Sedona AZ (November 2, 2016) – “The Election’s Over, Now What? A Look Ahead at Politics and Policy” is the topic that will be addressed by two time Pulitzer Prize winning author and journalist James B. Steele at a special luncheon organized by the League of Women Voters Greater Verde Valley on Thursday, November 17, 11:30-1PM at the Sedona Elks Lodge, 100 Airport Rd, Sedona.
James B. Steele is a contributing editor for Vanity Fair and one of the nation’s most honored and widely acclaimed journalists. He has received 50 national reporting awards, including two Pulitzer Prizes and two National Magazine awards for work in partnership with Donald L. Barlett. Together they co-authored eight books, two of which were New York Times best sellers. Their 2012 book, The Betrayal of the American Dream, tells how America’s middle class has been impoverished by public policymakers and the nation’s economic elite, and has been called by the Los Angeles Times “essential reading to anyone trying to make sense of our country’s current malaise.”
Steele began his career covering labor, politics and urban affairs as a reporter for The Kansas City Star before joining The Philadelphia Inquirer. There he began a collaboration with Barlett that was to continue for more than four decades, first at The Inquirer (1971-1996), then at TIME (1997-2006) and later at Vanity Fair (2006-2012). Steele has continued to write for Vanity Fair independently since 2012.
Steele has reported and written on a wide range of subjects in his partnership with Barlett: The Internal Revenue Service’s unequal tax collection methods, the failure of American foreign aid programs, the influence of money in Congress, the economic assault on the American middle class, the inner workings of a secretive American defense contractor, the disappearance of billions of U.S. dollars at the outset of the Iraqi war, Monsanto’s intimidation of American farmers and the globalization of clinical trials by the pharmaceutical industry.
The Washington Journalism Review has called Steele and Barlett “almost certainly the best team in the history of investigative reporting.” Their work was best described by Leonard Downie Jr., the longtime executive editor of the Washington Post, in his book, The New Muckrakers: An Inside Look at America’s Investigative Reporters. Downie wrote that the journalism of Barlett and Steele “represents a significant step beyond traditional muckraking. . . .instead of just reporting still unproven accusations and focusing on individual corruption, (they reveal) with expert analysis and thorough documentation what has systematically gone wrong with the powerful, complex institutions that affect so much of life today.”
Steele and Barlett pioneered the use of reporting methods that are now standard in the profession. In 1972 they used a computer to analyze more than 1,000 cases of violent crime in Philadelphia. Their series for The Inquirer, “Crime and Injustice, ” was the largest computer-assisted project of its time and was widely copied by other journalists.
The University of Missouri singled out Steele and Barlett with its Honor Award for Distinguished Service in Journalism in 1983, citing them for “their standard-setting development of investigative techniques and documentation, including their pioneer use of computers . . .their ability to unearth the complete story, far beyond what most journalists typically would call complete, and their fairness and accuracy, and unusual ability to unravel complex issues in ways readers can understand.”
New York University’s School of Journalism in 1999 named their 1991 series of articles for The Philadelphia Inquirer, “America: What Went Wrong?” one of the 100 top works of American journalism in the twentieth century.
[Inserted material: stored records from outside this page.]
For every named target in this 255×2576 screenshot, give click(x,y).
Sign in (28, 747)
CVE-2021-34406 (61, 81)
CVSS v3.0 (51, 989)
In 2015, the U.S. organization of investigative journalists – Investigative Reporters and Editors (IRE) — honored them with its first ever Founders Award for their pioneering work.
The team’s Pulitzer Prizes were awarded for national reporting in 1975 and 1989; their National Magazine awards for public interest in 1999 and 2001. Steele and Barlett are the only reporting team to have won two Pulitzers for newspaper work and two National Magazine awards for magazine work.
Steele and Barlett spent more than three years in the research and writing of “The Betrayal of the American Dream” which is the distillation of their work chronicling the plight of the American middle class for more than three decades. Twenty years ago, they warned in America: What Went Wrong? that federal policies were dismantling the middle class. But, according to Jim Steele, “We vastly underestimated how quickly the nation’s economic elite would consolidate their power and undermine the economic lives of virtually everyone else. This book tells how it happened: how trade policies bought and paid for by major corporations have wiped out millions of good-paying jobs; how Congress allowed companies to kill 85,000 pension plans in the last generation; and how the rich went from paying 51 percent of their income in federal taxes in the 1950s to 16 percent in our time.” The book is a call for a return to a balance in policies so that everyone may have an opportunity to realize the American dream.
A Ferris professor of journalism at Princeton University in 2010 and 2015, Steele has spoken widely to professional groups and university audiences. In honor of his contributions to journalism, Temple University this year created a chair in his name at its school of communications, the James B. Steele Chair in Journalism Innovation.